Pausa, otro sorbito.

—A esas alturas, no tenía idea de qué podía querer decir, pero como coincidencia me parecía un poco exagerado. Por ello, me puse a pensar y se me ocurrió una cosa. Se me ocurrió que Kubo había afirmado que nunca había visto el ordenador de Asahara, mientras que sus otros colaboradores lo habían reconocido. Un poco improbable, bien pensado. Aquí Kubo intentó el juego de las tres cartas: diciendo que aquél no era el ordenador de Asahara y sabiendo qué había en su interior, actuó de modo que pensáramos que había otro ordenador por ahí. Por otra parte, cuando Snijders telefoneó a la secretaria para saber en qué ordenador había hecho la presentación Asahara, nos respondieron que había usado un ordenador con Windows. Es decir, otro ordenador respecto de aquél que habíamos encontrado. No se nos ocurrió pensar que Asahara habría podido hacer que Kubo preparara la presentación, como hacen a menudo los profesores, en el portátil con Windows del propio Kubo.

Pausa. Recordando que se había detenido en mitad de la calle mientras pasaban los coches, a Massimo le dio una especie de estremecimiento. Lo dejó de lado y continuó:

—De todos modos, mientras le daba vueltas, me telefoneó el abuelo, porque me había olvidado de acompañarlo a Correos.

—Si es por eso, también te olvidaste de alguna otra cosa —refunfuñó Ampelio.

—Luego hablamos. Mientras hablaba por teléfono, el abuelo mencionó la palabra «memoria». Fue eso lo que me hizo pensar que podía ser que el ordenador de Kubo no funcionase porque alguien le hubiera cambiado la memoria y que, en general, todo el asunto de los ordenadores podía girar en torno a la memoria.

Pausa para comprobar que todos lo estaban siguiendo. Le pareció que sí, por lo cual continuó adelante.

—Además, en el ordenador de Asahara había un programa sencillo. En general, un programa sencillo tiene dos objetivos: puede ser usado con fines didácticos, es cierto, pero, como decía antes, también puede ser usado de prueba para comprobar el rendimiento de un ordenador. Entonces telefoneé a Carlo y le pedí que hiciera una prueba. Lo que esperaba era que el programa no funcionara, y que no funcionara por un motivo preciso. Que me dijera qué tenía de particular el ordenador de Asahara para que aquel programa funcionara. Cuando Carlo me confirmó que el programa no funcionaba porque requería demasiada memoria, me di cuenta de que había dado en el clavo.

Pausa, sorbo. Además ahora me fumo un buen cigarrillo. El primero de la mañana, por otra parte. Total, aquí dentro ya fuma todo el mundo, por una vez fumo también yo. Massimo cogió el mechero y tras encender el pitillo, continuó:

—Cambiar una memoria es sencillísimo, tardas diez segundos. Hasta un niño sabría hacerlo. En ese momento, me la jugué. Fui a ver a Fusco y le expliqué qué había pasado, en mi opinión. El resto lo sabéis. Cuando Fusco llamó a Kubo y le formuló la pregunta concreta sobre la memoria, Kubo se dio cuenta de que había perdido y se rindió. Sin protestar, sin dramas.

Lo cual me impresionó, pensó Massimo. No tenéis idea de cuánto.
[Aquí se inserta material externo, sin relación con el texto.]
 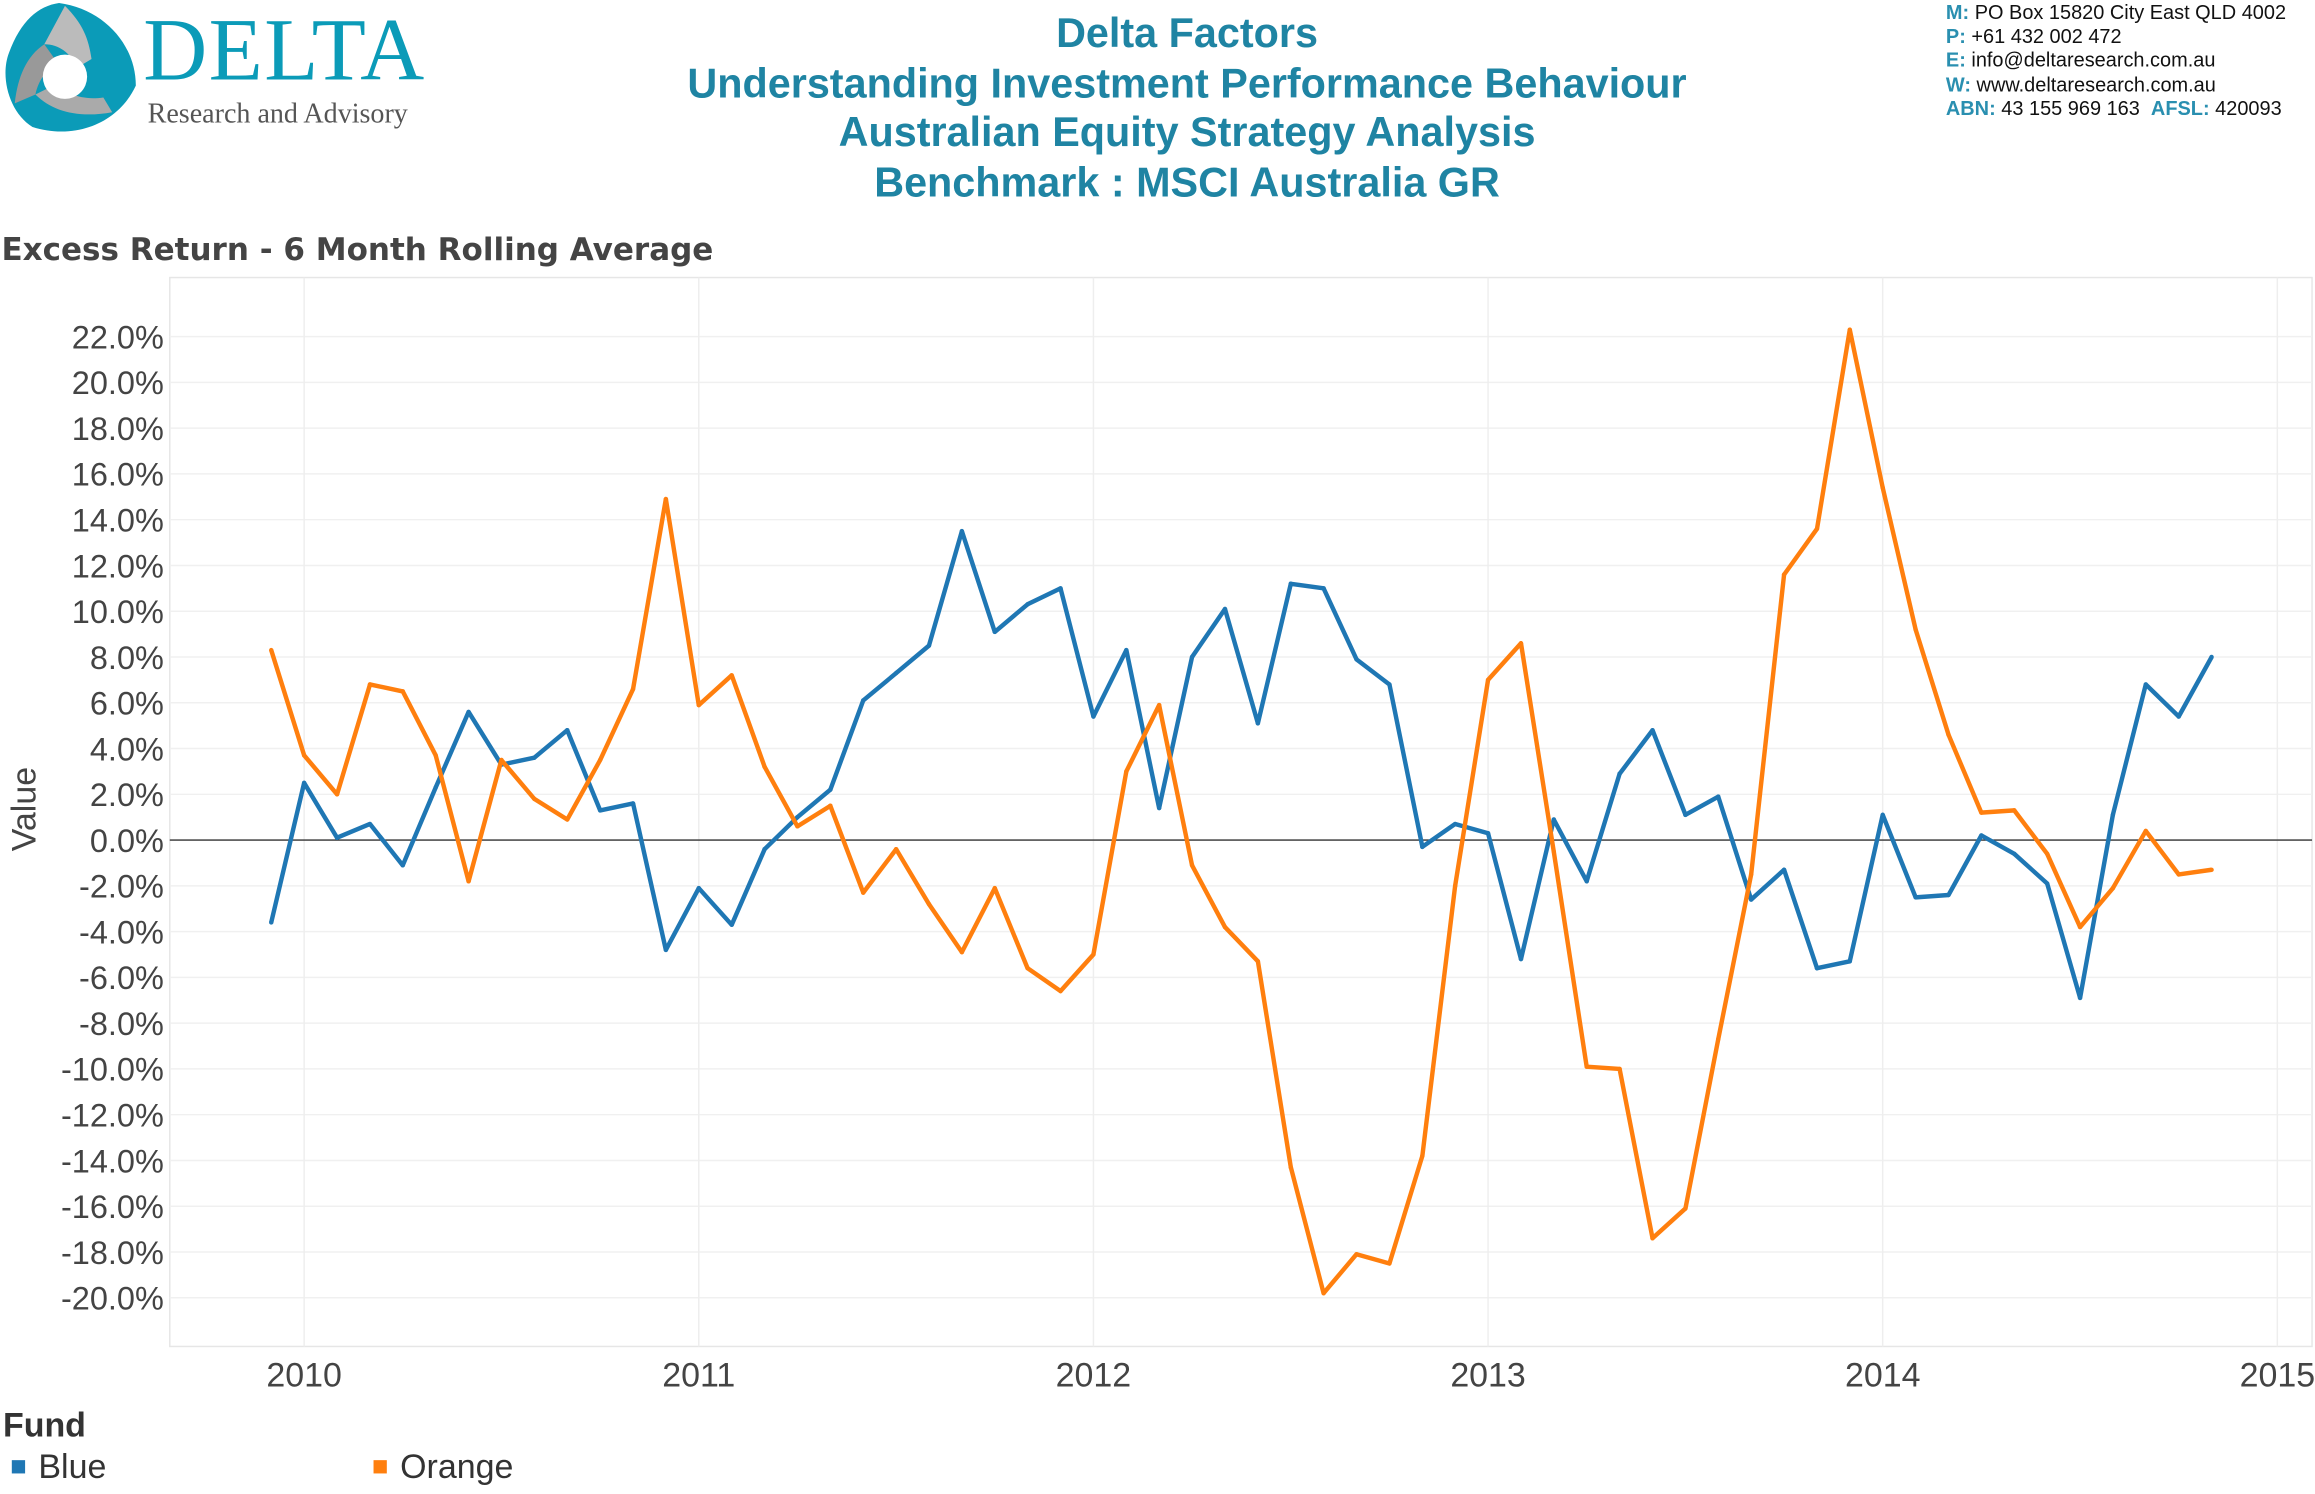 I want to click on mail-label: M:, so click(x=1958, y=12).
Massimo había sentido un arrebato de admiración, es inútil negarlo, por Kubo, que, viéndose acorralado, había obedecido a su sentido de la disciplina y se había declarado culpable. Massimo, como todos nosotros, vivía en un mundo que desde hacía tiempo lo había habituado a la autodefensa a priori por parte del culpable, quien indefectiblemente se profesaba inocente. Con cualquier posible estrategia, desde la justificación del acto como no criminal hasta la más obstinada negación de la evidencia. Un comportamiento semejante, el de una persona que se rinde y asume su responsabilidad, aunque haya ido mucho más allá de sus intenciones, no se lo esperaba. Casi tenía la certeza de que la imagen de Kubo, que mostraba más seguridad y más dignidad en la confesión que en la espera, no lo abandonaría en mucho tiempo.
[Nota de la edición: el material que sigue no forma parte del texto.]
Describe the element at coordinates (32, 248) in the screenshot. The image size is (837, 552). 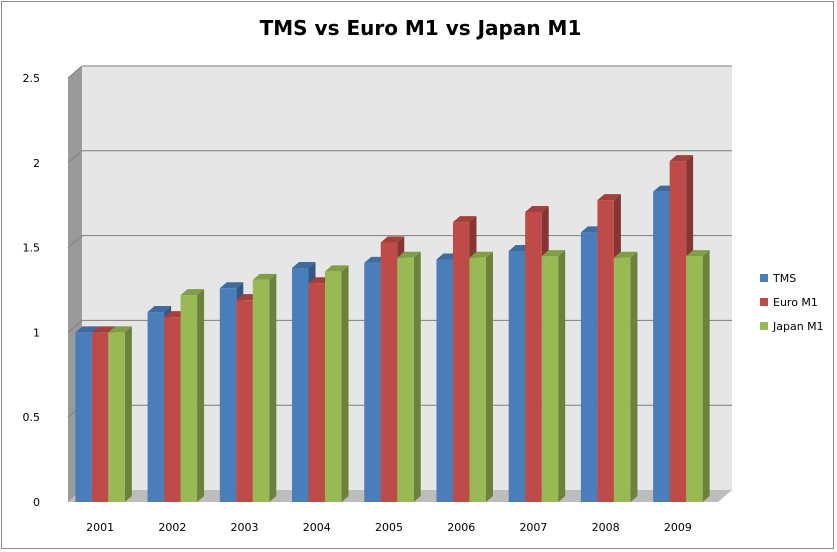
I see `y-tick-label: 1.5` at that location.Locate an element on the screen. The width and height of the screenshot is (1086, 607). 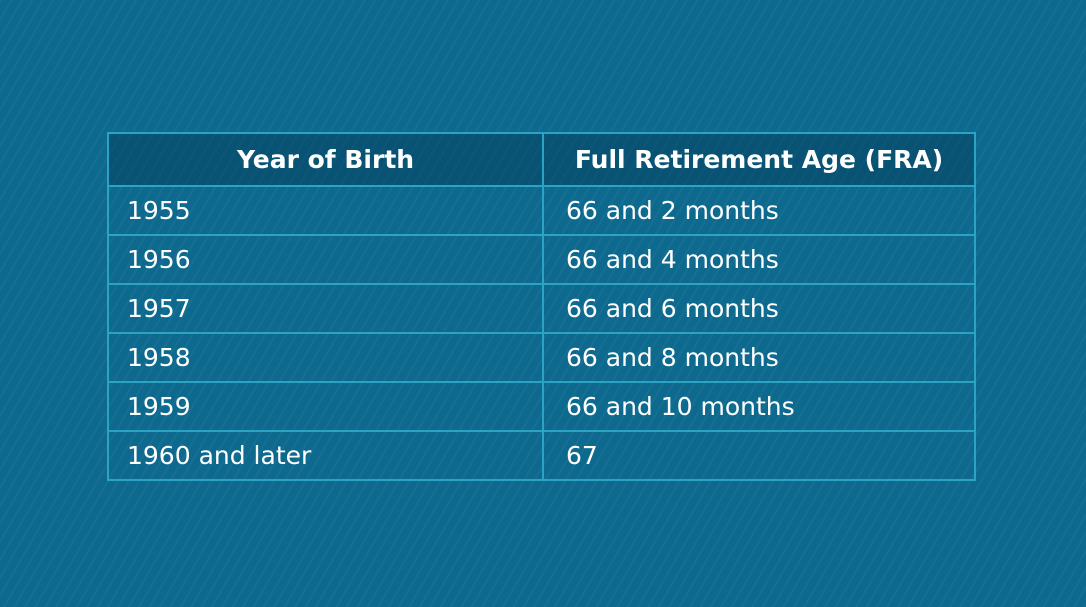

—Así que eso es todo. Culpable encontrado, reo confeso y se acabó lo que se daba. Ahora ya no quiero oír hablar de esta historia.
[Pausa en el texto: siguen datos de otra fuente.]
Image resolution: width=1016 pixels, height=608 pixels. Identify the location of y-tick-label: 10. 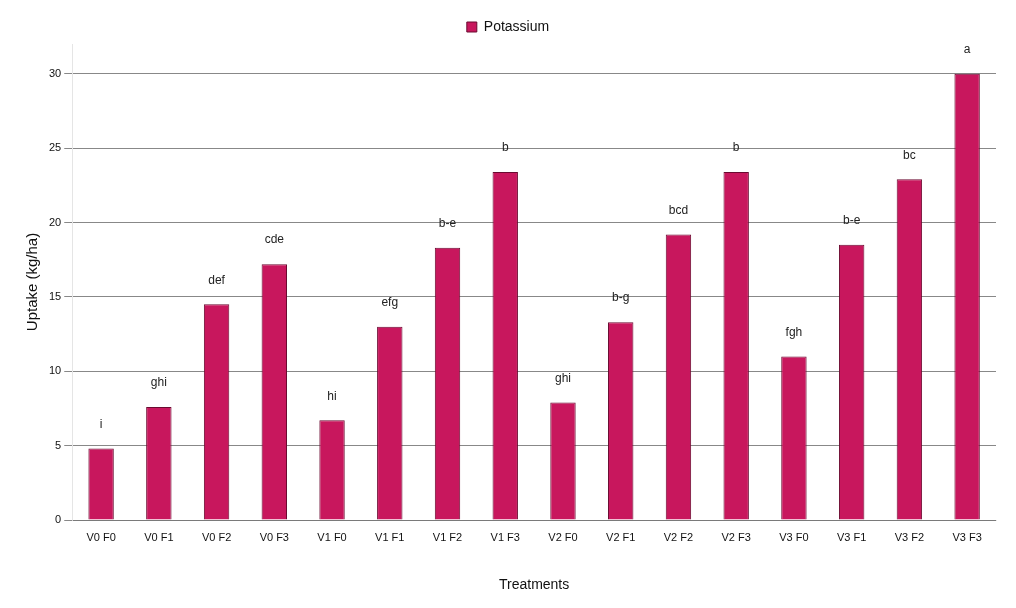
(55, 370).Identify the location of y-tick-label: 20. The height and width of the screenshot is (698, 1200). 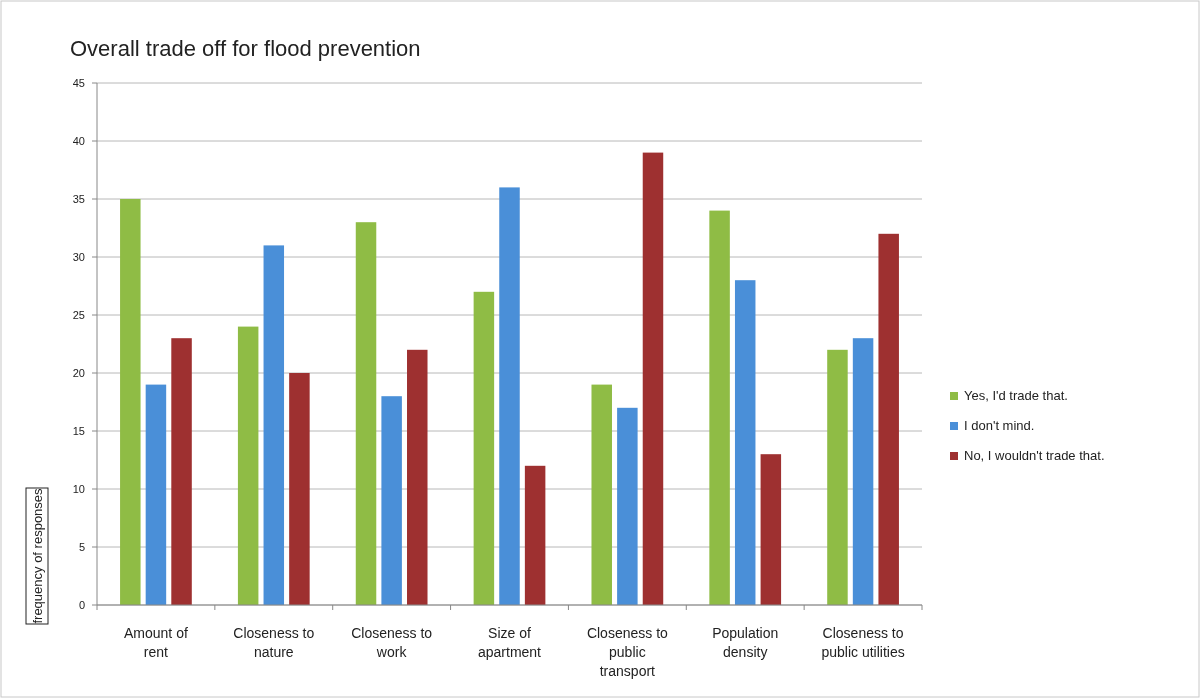
(78, 373).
—Sí, a partir de mañana —repuso Del Tacca mirando fuera del bar— porque hoy me parece que te toca contarla de nuevo.

Siguiendo la mirada de Pilade, Massimo se dio la vuelta. Al otro lado de la puerta de cristal, A. C. J. Snijders acababa de aparcar su bicicleta y se dirigía, tranquilo y sonriente, hacia el bar.